Our research is supported by:
Phase-Change Photonics
We study the nonvolatile and reversible modulation of optical and electrical properties of chalcogenide phase-change materials and their applications in a variety of free-space and integrated optical devices and systems. See our papers on the devolopment of an electrically switchable nonvolatile phase shifter for photonic integrated circuits, an electrically reconfigurable nonvolatile metasurface, and the first nonvolatile all-photonic multilevel memory.
Photonic Integrated Circuits
We simulate, desing, fabricate (in-house or foundries), and test photonic integrated circuits for a variety of applications, including on-chip Fourier transform spectrometers, optical telecom networks, and photonic computing.
Photonic Computing
We study optical data storage and processing, and more interestingly, on-chip photonic architectures where both take place in one and only place, i.e., in-memory computing. We exploit the nonvolatile electrical and optical properties modulation of phase-change materials for this end.
Optical Materials & Metamaterials
We develop novel nanomaterials with unique optical properteis to create metastructures with unique and unprecedented responses for applications raging from optical filters and imaging to topological photonics and beyond. See our recent paper on Tunable Fano-resonant optical coatings.
Our lab
The Photonic Materials and Devices Lab at the University of Maryland (UMD), College Park is located in the Institute for Research in Electronics and Applied Physics (IREAP) and was established by Dr. Carlos A. Ríos Ocampo in September 2021. The lab currently has the following tools capable of testing optoelectronic devices in the visible, near-IR, and telecommunications regime:
Optical systems:
Major optical equipment includes 1) light sources: tunable near-IR fiber laser (Santec TSL-570) and a SuperK COMPACT supercontinuum laser with a SuperK SELECT tunable multiline filter for individual wavelength selection in the 600nm-2000nm wavelength range. 2) Photodetectors: low-noise New Focus photodetectors in the visible (2001-FC) and IR ( 2011-FC), a 125 MHz photodector (1811-FC), and a 4-channel low-noise photodetector card by Santec with automatic synchronization to the TSL-570 laser (MPM-211 on a MPM-210H chasis). 3) Optoelectronic probe station: custom-built 6-inch wafer automated integrated photonics characterization setup featuring, a Navitar zoom-lens system, 8 high precision linear stages to control, with sub-micron precision, the position of coplanar probes, fiber arrays, and wafer. 4) Integrated optics: various optical and fiber components (fiber arrays, AWGs, optical switches, modulators, polarizers, splitters, etc.). 5) Spectrometer: Horiba iHR320 equipped with thermo-electrically cooled visible CCD, and liquid nitrogen cooled InGaAs CCD for infrared. This system covers the 350-1750nm spectrum and counts with five different diffractive gratings with several options for sensitivity and resolution. 6) Other: optical microscopes and optical tables.
Electronic systems:
Probe station with inspection microscope, multiple DC and RF probes (up to 40 GHz), a multi-instrument (oscilloscope, lock-in amplifier, arbitrary waveform generator, and others) FPGA-based Moku:Pro system by Liquid Instruments, two high voltage pulse generators: HP 8116A and WaveTek 801, a Nicslab XDAC with 40-channel source-measure units for Photonic Integrated Circuits, several DC power sources, customized MOSFET-based high-power pulse amplifiers, a LeCroy LC534AM 1 GHz oscilloscope, and a Keithley sourcemeter 2400.

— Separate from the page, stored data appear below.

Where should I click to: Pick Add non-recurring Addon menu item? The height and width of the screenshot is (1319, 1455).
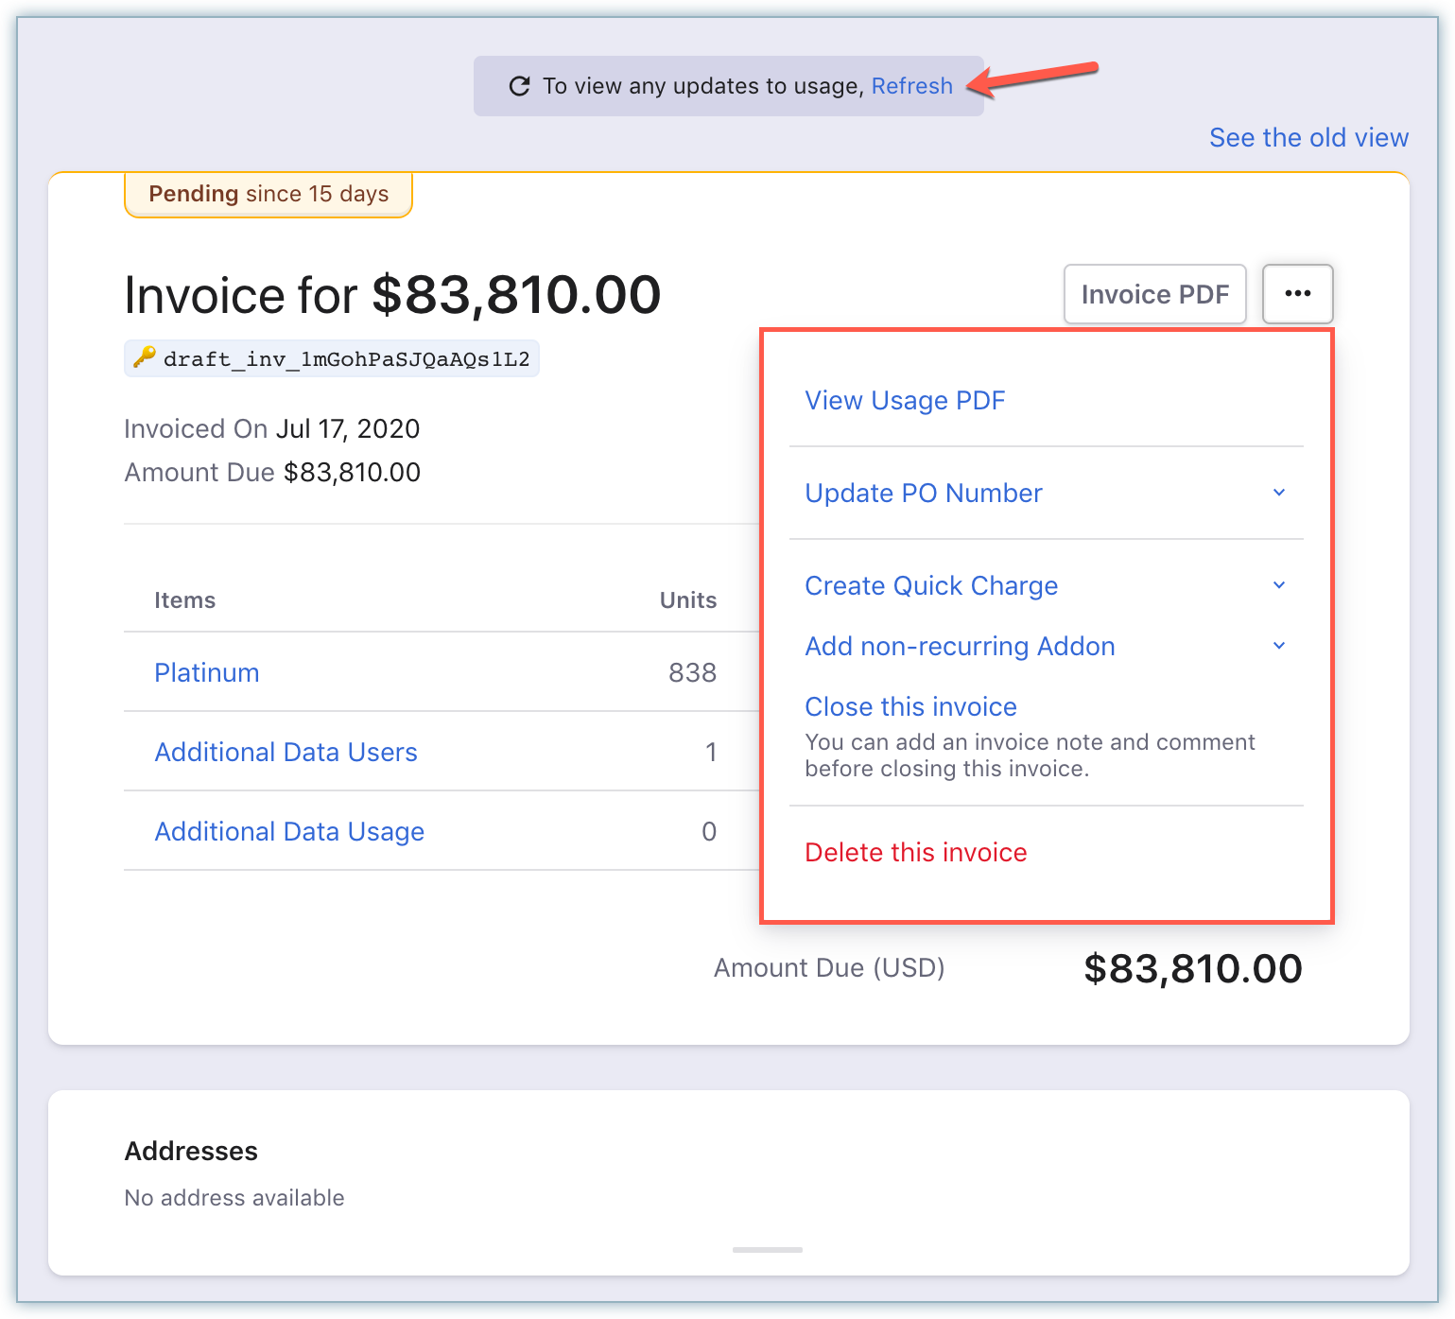coord(959,647)
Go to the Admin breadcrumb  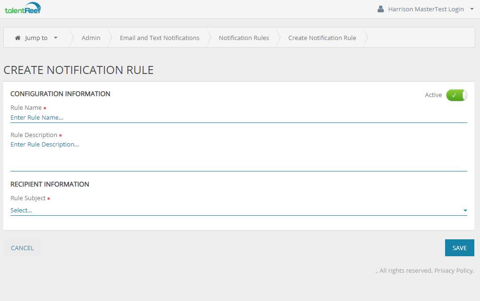tap(91, 38)
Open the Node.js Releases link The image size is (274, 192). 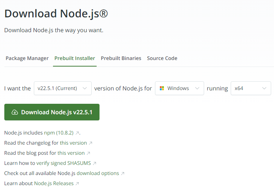tap(54, 183)
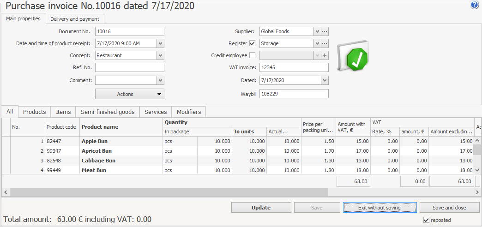Enable the Credit employee checkbox
Image resolution: width=482 pixels, height=227 pixels.
click(x=252, y=55)
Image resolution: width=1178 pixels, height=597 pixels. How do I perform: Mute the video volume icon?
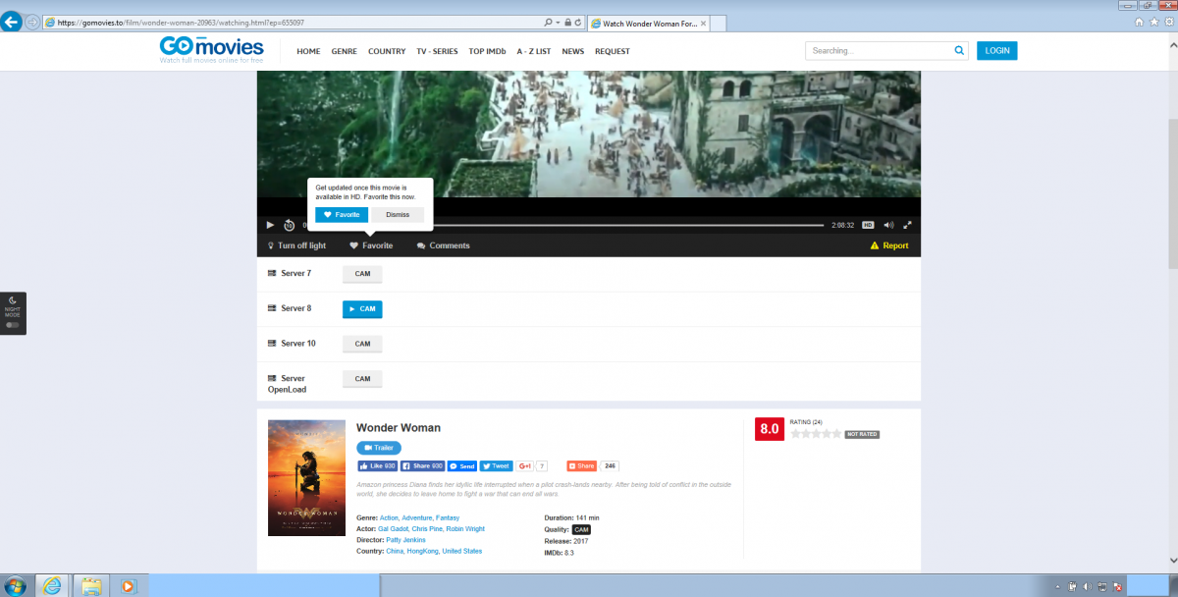888,225
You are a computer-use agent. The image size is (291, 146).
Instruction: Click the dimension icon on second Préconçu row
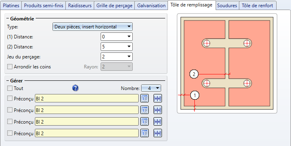pos(158,110)
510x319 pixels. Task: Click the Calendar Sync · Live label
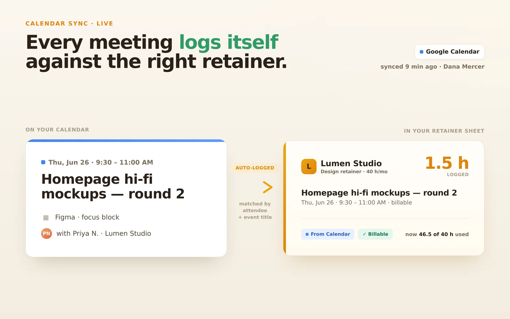click(69, 24)
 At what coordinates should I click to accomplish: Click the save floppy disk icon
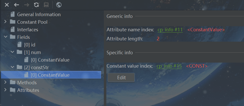click(46, 5)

Materials deposition, processing, and characterization:
Fume-hood for samples and materials processing, including a hotplate, sonicator, solvents, and photolithography-related chemicals. Full access to the custom-built 3-target combinatorial sputtering system with ultra-high vacuum (10-8 mbar) dedicated to chalcogenide phase-change materials in Prof. Ichiro Takeuchi’s lab. We currently count several chalcogenide targets, including Sb2Se3 , Ge2Sb2Se4Te, Ge2Sb2Te5, and several single-element targets.
Computing resources:
Own Dell PowerEdge R7525 (256GB RAM) high-performance computer – shared with Prof. Avik Dutt at UMD – with licenses for commercial photonics simulation software installed (COMSOL Multiphysics, OptoDesigner and Lumerical). Additionally, there are several high-performance computing clusters at UMD, including the Maryland Advanced Research Computing Center (MARCC).